Task brief. Repeat the lines of the material below exactly, beginning at the one with "Copy the Edition value" and stopping after the last.
-------- Record set --------
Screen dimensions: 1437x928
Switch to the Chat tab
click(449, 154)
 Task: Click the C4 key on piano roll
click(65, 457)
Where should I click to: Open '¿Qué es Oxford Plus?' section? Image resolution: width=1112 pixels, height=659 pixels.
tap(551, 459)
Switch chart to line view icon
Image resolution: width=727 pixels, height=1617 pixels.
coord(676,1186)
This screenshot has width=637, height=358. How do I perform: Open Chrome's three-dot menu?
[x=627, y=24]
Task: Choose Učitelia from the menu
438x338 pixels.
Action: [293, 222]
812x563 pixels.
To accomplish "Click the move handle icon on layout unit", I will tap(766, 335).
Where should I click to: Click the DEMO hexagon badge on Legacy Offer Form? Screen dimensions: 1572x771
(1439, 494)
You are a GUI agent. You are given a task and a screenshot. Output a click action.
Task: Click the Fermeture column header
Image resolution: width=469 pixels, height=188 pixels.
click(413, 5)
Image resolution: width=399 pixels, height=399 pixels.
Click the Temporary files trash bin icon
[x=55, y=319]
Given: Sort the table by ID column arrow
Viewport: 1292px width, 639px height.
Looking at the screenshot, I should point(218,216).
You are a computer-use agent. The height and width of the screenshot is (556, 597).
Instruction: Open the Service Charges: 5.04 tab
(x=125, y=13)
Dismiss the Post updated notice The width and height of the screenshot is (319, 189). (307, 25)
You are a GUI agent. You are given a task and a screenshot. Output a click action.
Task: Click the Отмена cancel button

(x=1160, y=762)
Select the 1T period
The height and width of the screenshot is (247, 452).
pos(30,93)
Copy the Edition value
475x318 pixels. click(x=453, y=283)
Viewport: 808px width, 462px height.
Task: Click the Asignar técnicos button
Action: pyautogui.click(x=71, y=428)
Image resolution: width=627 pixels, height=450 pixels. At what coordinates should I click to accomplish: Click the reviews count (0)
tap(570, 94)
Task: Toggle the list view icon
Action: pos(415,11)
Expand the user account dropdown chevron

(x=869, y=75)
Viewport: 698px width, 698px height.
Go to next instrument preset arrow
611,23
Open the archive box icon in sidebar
--------
Answer below.
Copy the Edition value
475x318 pixels. click(x=453, y=283)
Viewport: 808px width, 462px height.
Task: Click the Asignar técnicos button
Action: pyautogui.click(x=71, y=428)
Image resolution: width=627 pixels, height=450 pixels. At what coordinates should I click to accomplish: Click the reviews count (0)
tap(570, 94)
Task: Toggle the list view icon
Action: pos(415,11)
Expand the user account dropdown chevron

(x=869, y=75)
Viewport: 698px width, 698px height.
Go to next instrument preset arrow
611,23
Open the archive box icon in sidebar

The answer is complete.